WORK REQUEST
In the entries below, find the line containing "Shipping (1372, 624)", then copy it and every later line exactly, ending with the last line.

*** SOURCE DATA Section Begins ***

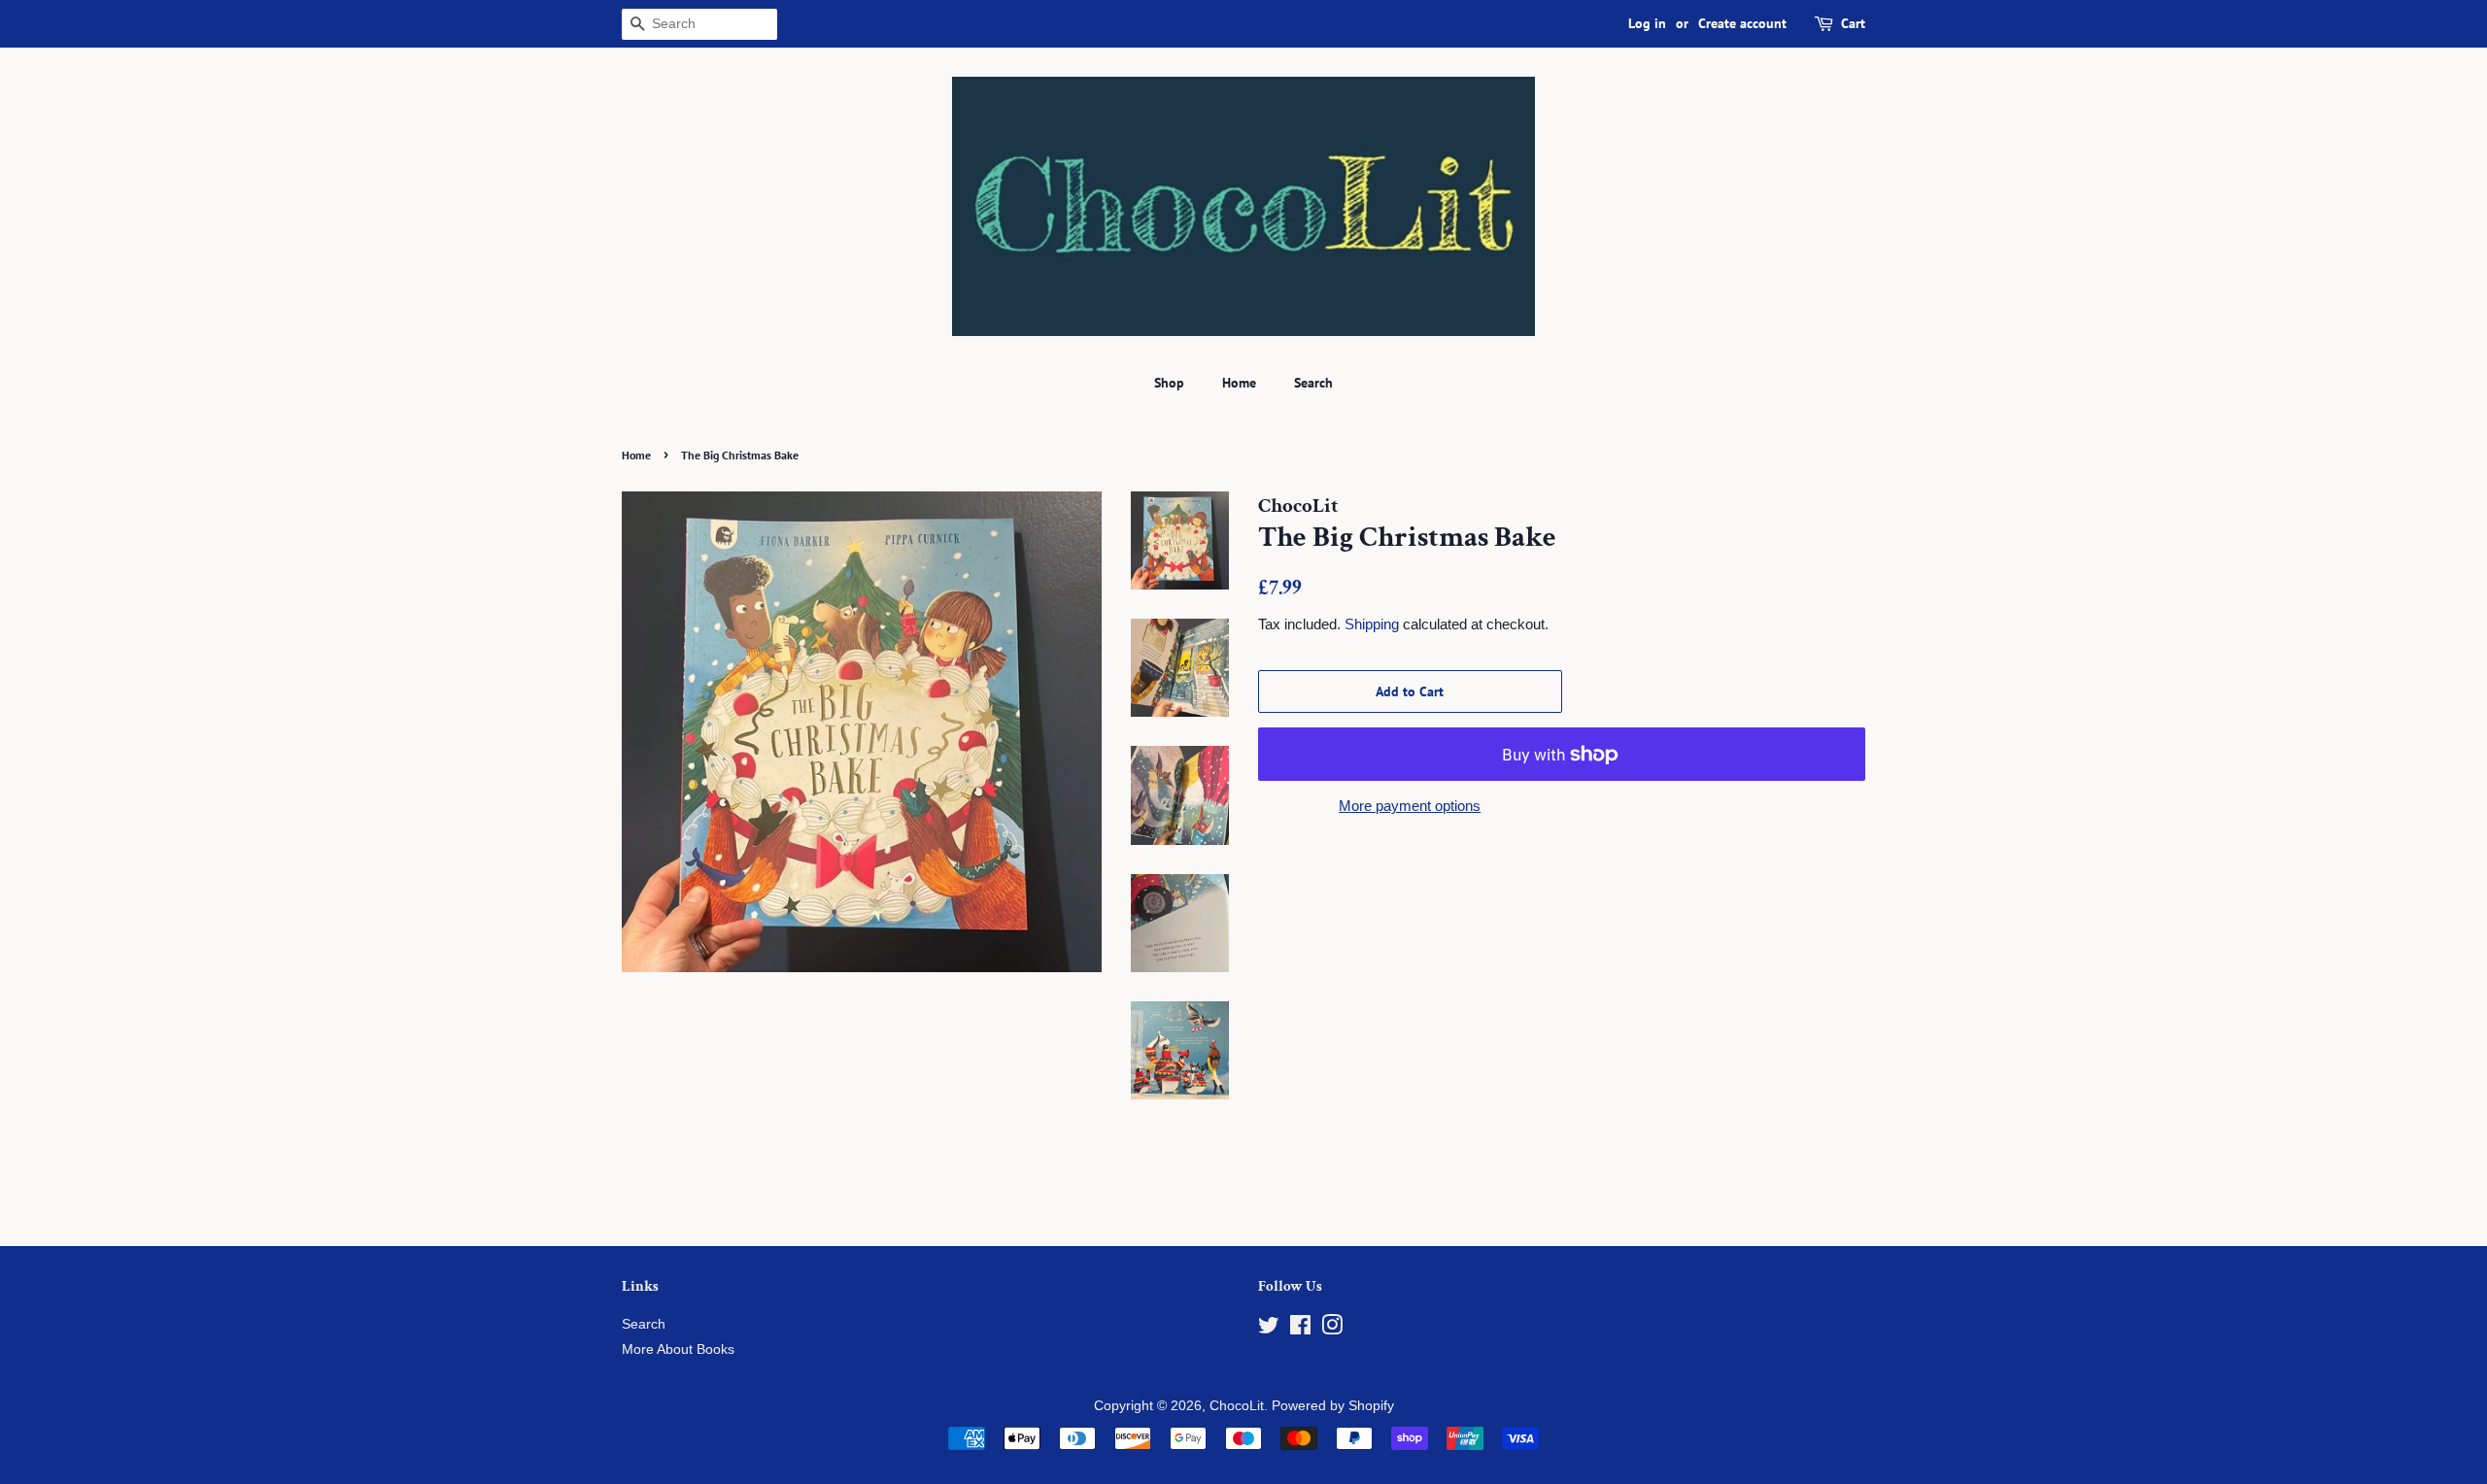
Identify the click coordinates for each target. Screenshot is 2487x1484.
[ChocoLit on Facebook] (1300, 1329)
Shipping (1372, 624)
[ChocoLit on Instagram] (1332, 1329)
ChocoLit (1236, 1406)
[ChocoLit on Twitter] (1268, 1329)
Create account (1742, 23)
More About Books (678, 1349)
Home (1239, 382)
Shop (1169, 382)
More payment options (1410, 805)
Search (1313, 382)
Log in (1647, 23)
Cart (1853, 23)
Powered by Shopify (1333, 1406)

*** SOURCE DATA Section Ends ***

ANSWER TO THIS TASK
Shipping (1372, 624)
[ChocoLit on Instagram] (1332, 1329)
ChocoLit (1236, 1406)
[ChocoLit on Twitter] (1268, 1329)
Create account (1742, 23)
More About Books (678, 1349)
Home (1239, 382)
Shop (1169, 382)
More payment options (1410, 805)
Search (1313, 382)
Log in (1647, 23)
Cart (1853, 23)
Powered by Shopify (1333, 1406)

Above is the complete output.